The next morning, in the barn, Tiller said, “Florida, you have a … a … way with wood.”
“A bad way, right?” Florida asked. “I mucked it up, didn’t
I?”
“No,” he said. “I meant that you seem to have a certain idea about how you want to do that trim. It’s not how I’d do it, but—”
“I knew it. It’s stupid.”
“Not stupid, just different.” He’d had to restrain himself from redoing the parts she’d already done. She hammered nails so hard that the wood was dented and bashed. The varnish dripped in globs down the side.
“I gopped up that first piece though,” Florida said. “Remember?”
“Mm,” Tiller said.
“And what about that can of varnish?” she said. “The one I spilled? I don’t think any master goes around spilling goop and then stepping in it and then getting it in her hair and then—”
“You know what I did once?” Tiller said. “My daddy told me to paint the barn. Red paint. Very bright red paint. And this old mangy cat kept crawling around my legs, getting in my way, and so I just dabbed a little red paint on its ears, and then it went bonkers and scratched my arm up one side and down the other, and then I dipped that brush back in the paint and flung a whole gob of it at that cat, but the cat got out of the way, and instead I splattered the chicken, and the chicken came after me, pecking and pecking, and I dipped my brush back in and went after the chicken, but the chicken got away and instead I hit the pig and then—well, you get the picture? Pretty soon the whole barnyard was splattered with red paint, and all of the animals were in a frenzy, and my pa came out wanting to know what the devil was going on and—”

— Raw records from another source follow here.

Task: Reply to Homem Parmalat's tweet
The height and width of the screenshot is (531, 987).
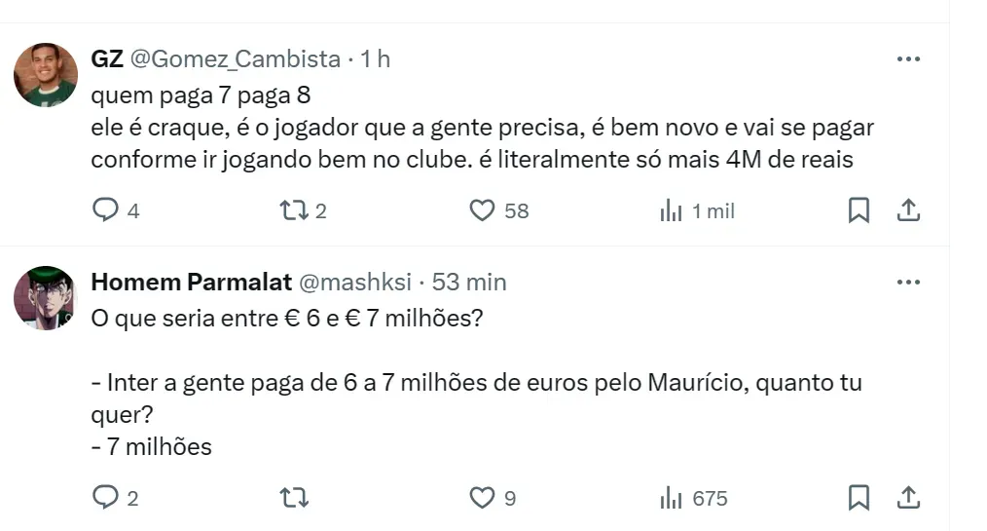Action: click(105, 498)
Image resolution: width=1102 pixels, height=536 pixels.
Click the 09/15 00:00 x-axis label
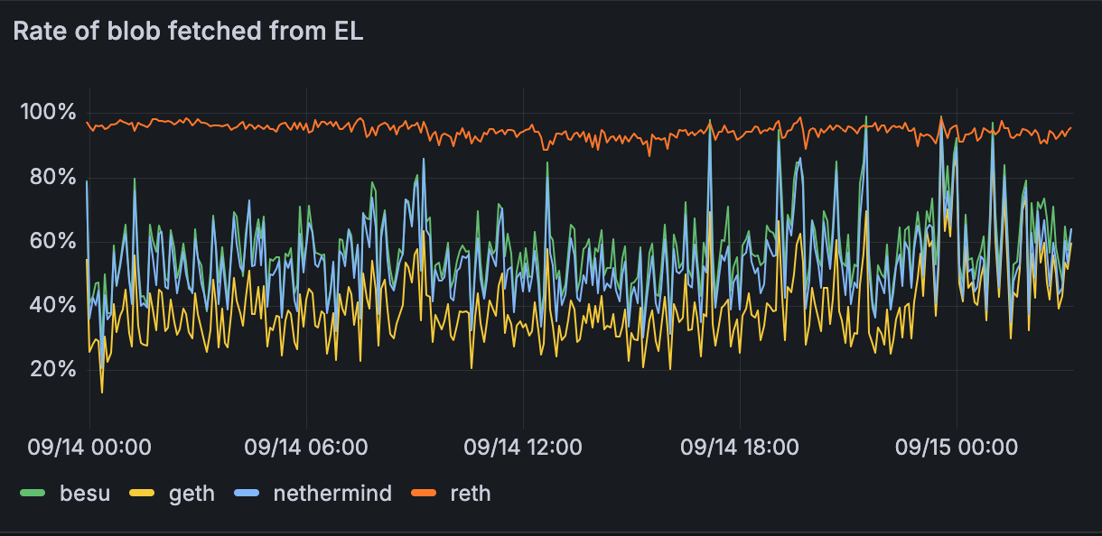(x=957, y=446)
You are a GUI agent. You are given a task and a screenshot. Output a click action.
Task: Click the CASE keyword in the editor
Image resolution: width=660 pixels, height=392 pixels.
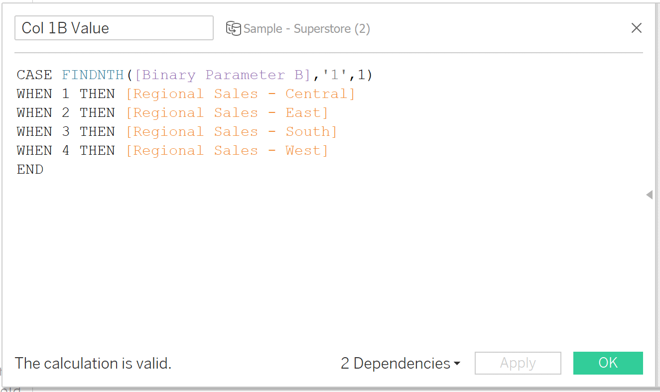34,75
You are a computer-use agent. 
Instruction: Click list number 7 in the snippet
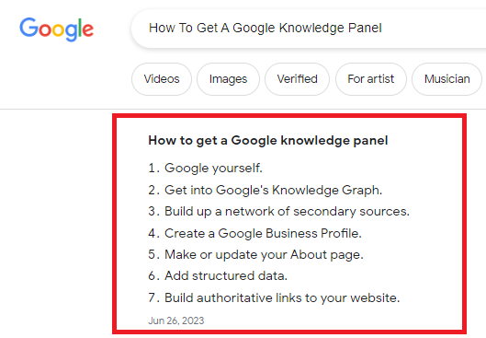pyautogui.click(x=153, y=297)
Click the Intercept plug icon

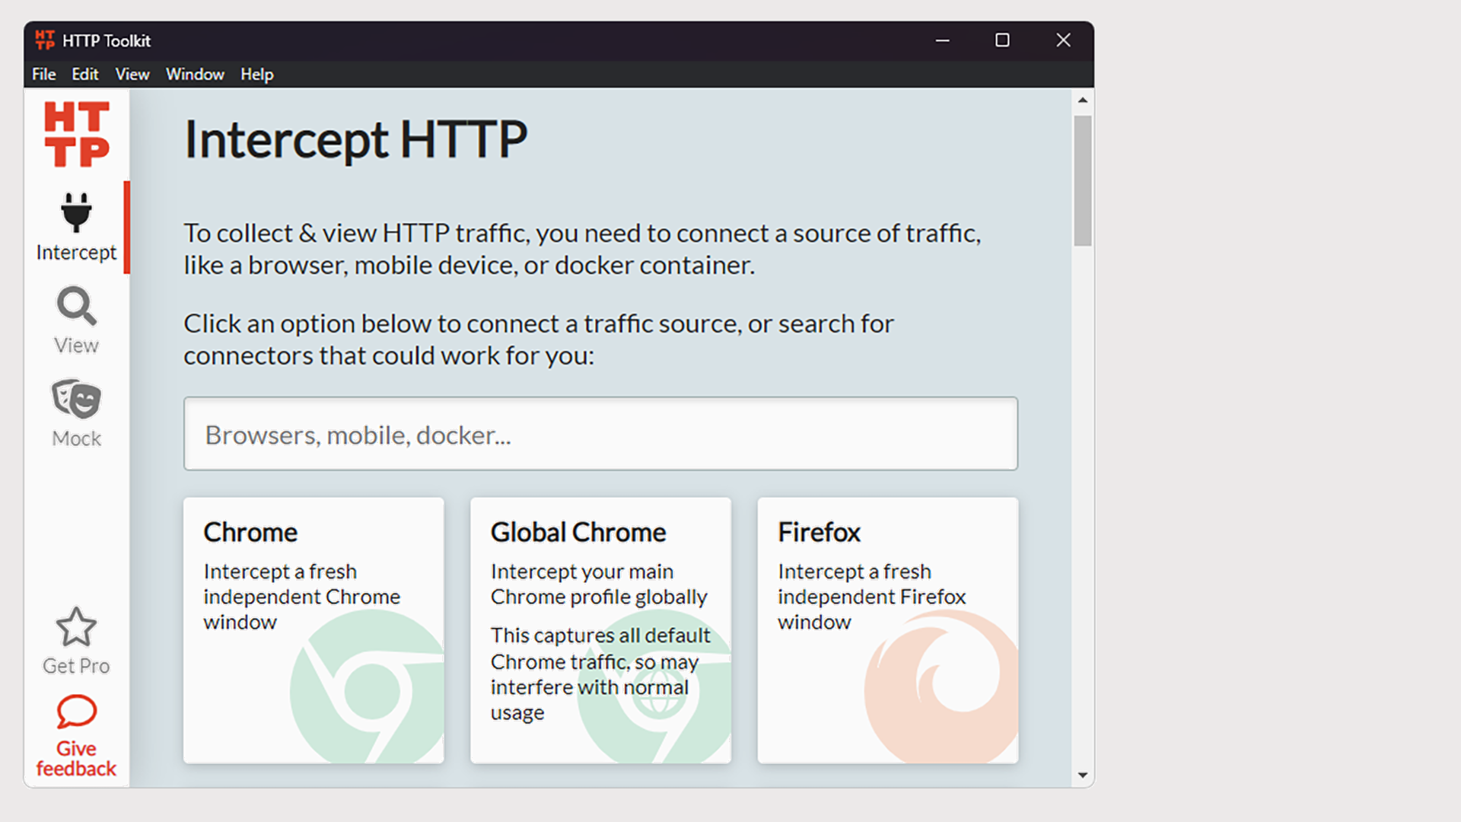(76, 213)
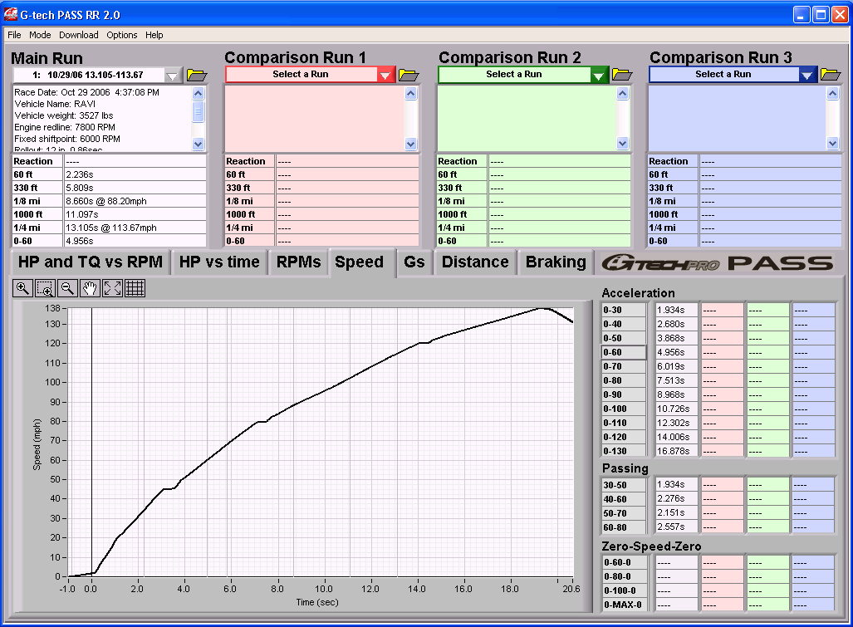Open the Main Run folder icon
853x627 pixels.
(196, 75)
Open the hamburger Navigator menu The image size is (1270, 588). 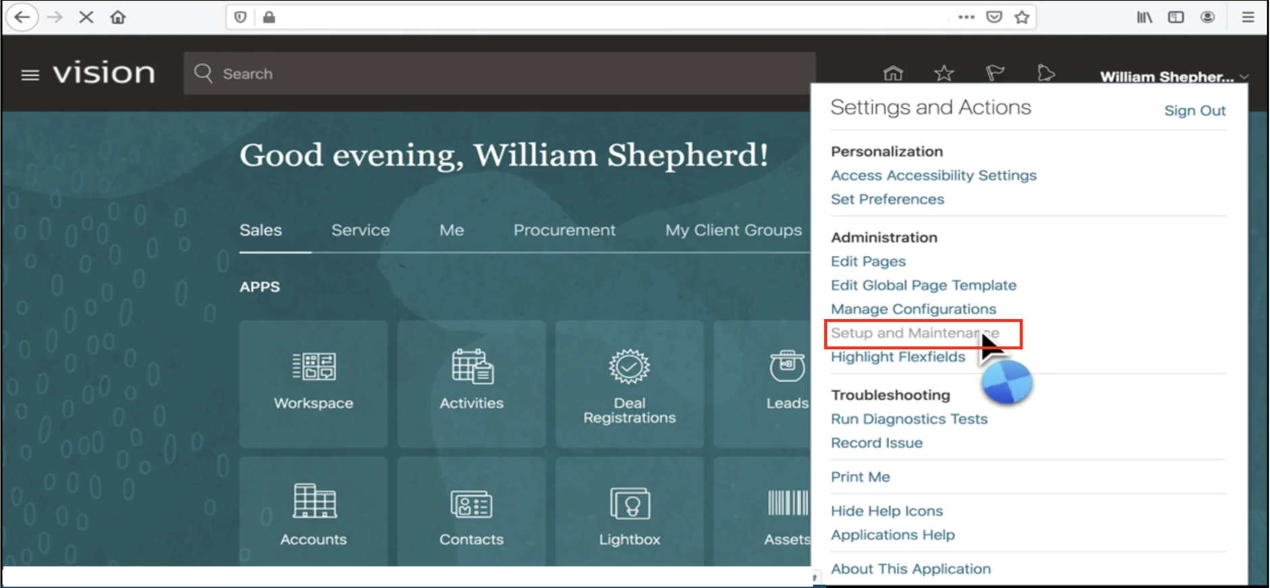[30, 74]
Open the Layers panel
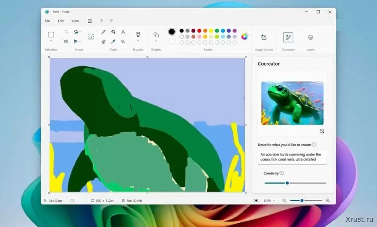 pos(310,37)
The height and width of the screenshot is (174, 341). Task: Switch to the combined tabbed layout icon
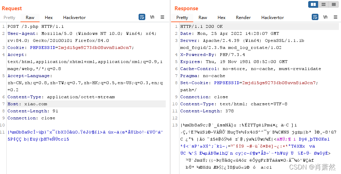click(x=333, y=5)
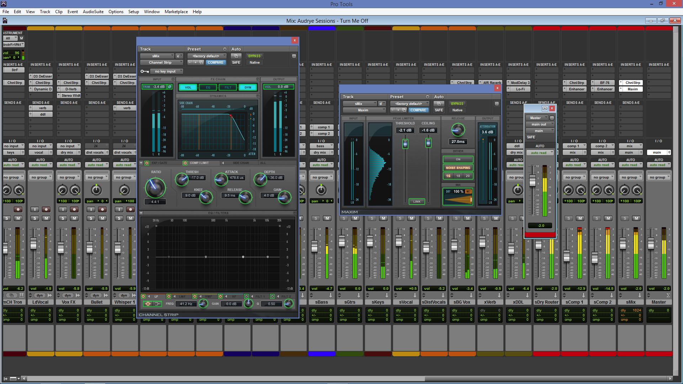The width and height of the screenshot is (683, 384).
Task: Toggle BYPASS on the Channel Strip plugin
Action: pyautogui.click(x=254, y=56)
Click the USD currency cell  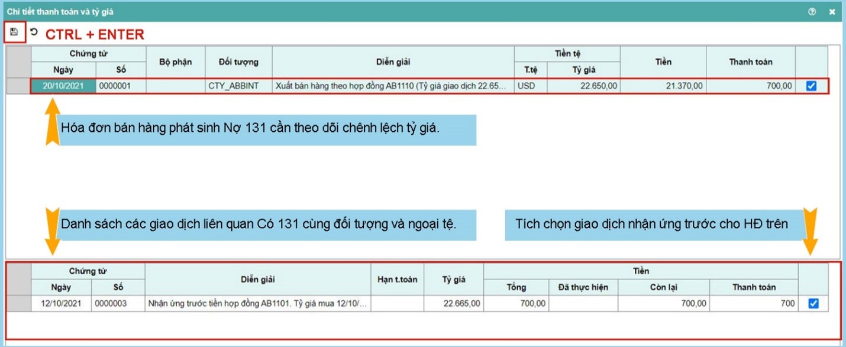click(x=530, y=86)
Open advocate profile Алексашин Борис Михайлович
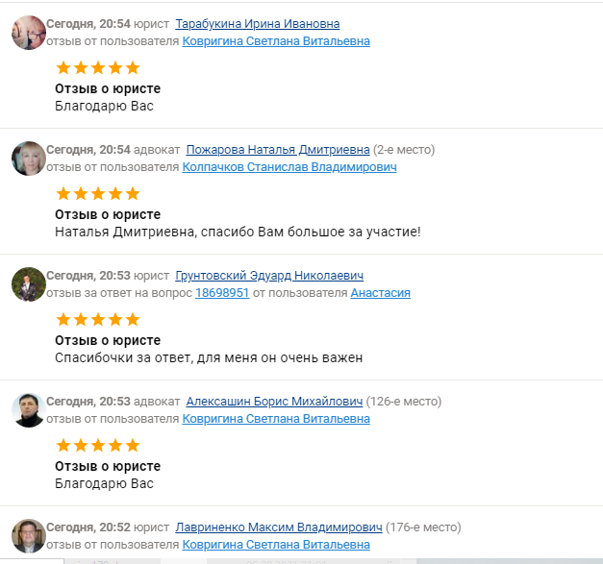 (x=274, y=402)
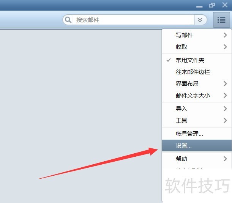Image resolution: width=232 pixels, height=203 pixels.
Task: Open the 导入 menu entry
Action: click(181, 109)
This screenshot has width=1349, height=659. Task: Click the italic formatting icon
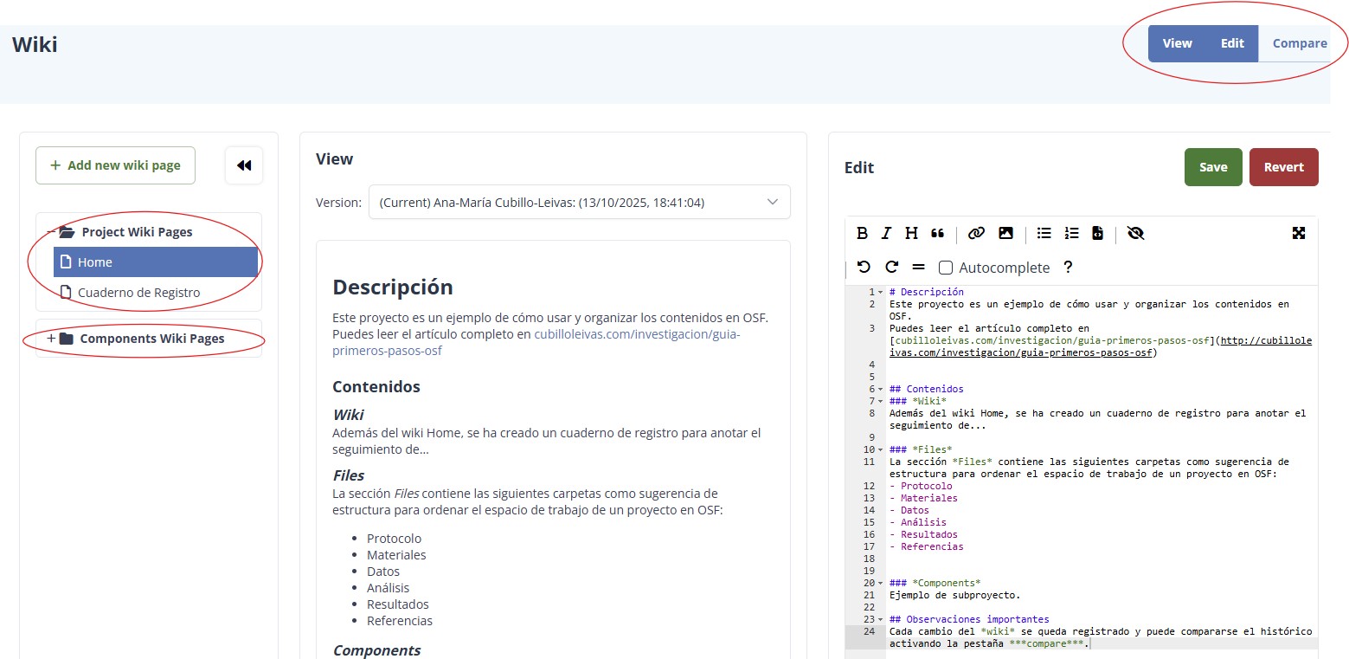886,233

“I bet you got a hiding,” Florida said. “I bet you got whupped up one side and down the other.”
“Well, no,” Tiller said. “That wasn’t my pa’s way.”
“It wasn’t? You mean he didn’t tear you limb from limb and throw you down in the spidery cellar?”
“Nope. What he did was sit there on the fence, with a piece of straw in his mouth, and he said, ‘I seen a red cat running through the yard. You see that?’